▸ Given exercise 1
Translate this sentence from the Fog Cutter Form 8-K filing into Spanish: "The Company’s audit committee did not recommend a change in accountants and, as a result of the resignation, has begun a search for a new independent auditing firm."
▸ Given exercise 2
According to the Fog Cutter Form 8-K filing, on what date did Ernst & Young LLP tell the company that it would resign as its auditors?

▸ Extracted text
====================
EX-99.2 3 a04-10319_1ex99d2.htm EX-99.2

EXHIBIT 99.2

 

 

UNITED STATES
SECURITIES AND EXCHANGE COMMISSION

WASHINGTON, DC 20549

 


 

FORM 8-K

 

CURRENT REPORT

PURSUANT TO SECTION 13 OR 15(d) OF THE
SECURITIES EXCHANGE ACT OF 1934

 

Date of report (Date of earliest event reported) July 16, 2004

 

Fog Cutter Capital Group Inc.

(Exact Name of Registrant as Specified in Charter)

 

Maryland

 

0-23911

 

52-2081138

(State or Other Jurisdiction
of Incorporation)

 

(Commission
File Number)

 

(IRS Employer
Identification No.)

 

1410 SW Jefferson Street, Portland, OR 97201

(Address of principal executive offices) (Zip Code)

 

Registrant’s telephone number, including area code (503) 721-6500

 

 



 

Item 4. Change in Registrant’s Certifying Accountants

 

On July 16, 2004, Ernst & Young LLP advised the registrant, Fog Cutter Capital Group Inc. (the “Company”), that the firm will resign as the Company’s auditors upon completion of its review of the interim financial information for the second quarter of 2004 and filing of the Company’s quarterly report on Form 10-Q for the quarter ending June 30, 2004.

 

The reports of Ernst & Young LLP on the Company’s financial statements for the past two fiscal years did not contain an adverse opinion or a disclaimer of opinion and were not qualified or modified as to uncertainty, audit scope, or accounting principles.

 

The Company’s audit committee did not recommend a change in accountants and, as a result of the resignation, has begun a search for a new independent auditing firm.

 

During the Company’s most recent two fiscal years and from January 1, 2004 through July 23, 2004, there were no disagreements with Ernst & Young LLP on any matter of accounting principles or practices, financial statements disclosure, or auditing scope or procedure, which disagreements, if not resolved to the satisfaction of Ernst & Young LLP, would have caused Ernst & Young LLP to make reference to the subject matter of the disagreements in connection with its report.

 

During the Company’s most recent two fiscal years and from January 1, 2004 through July 23, 2004, there were no “reportable events” as such term is described in Item 304(a)(1)(v) of Regulation S-K.

 

The Company has provided a copy of this Report to Ernst & Young LLP and requested that Ernst & Young LLP furnish the Company with a letter addressed to the Commission stating whether it agrees with the statements made by the Company in response to this item and, if not, stating the respects in which it does not agree. A copy of that letter is filed as Exhibit 16 to this Report.

 

Item 7. Financial Statements, Pro Forma Financial Information and Exhibits.

 

(c) Exhibits.

 

The following exhibits are filed as part of this report:

 

Exhibit 16 — Letter dated July 23, 2004 to Securities and Exchange Commission from Ernst & Young LLP.

 

Exhibit 99 — Press release dated July 23, 2004

 



 

SIGNATURE

 

Pursuant to the requirements of the Securities Exchange Act of 1934, Fog Cutter Capital Group Inc. has duly caused this report to be signed on its behalf by the undersigned hereunto duly authorized.

 

Date:  July 23, 2004

 

 

FOG CUTTER CAPITAL GROUP INC.
====================
▸ Given data
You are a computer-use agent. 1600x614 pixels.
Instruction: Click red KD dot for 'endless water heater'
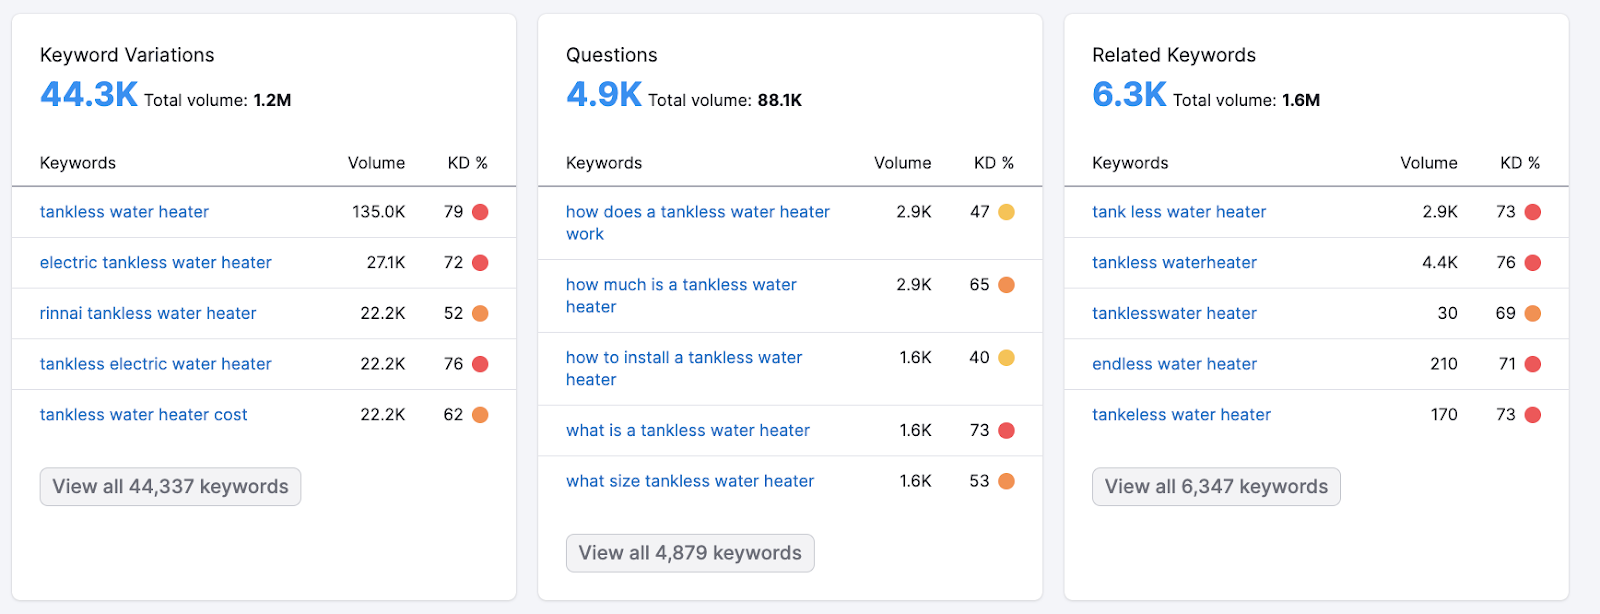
====================
▸ Answer 1
El comité de auditoría de la Compañía no recomendó un cambio de contadores y, como resultado de la renuncia, ha comenzado la búsqueda de una nueva firma de auditoría independiente.

▸ Answer 2
July 16, 2004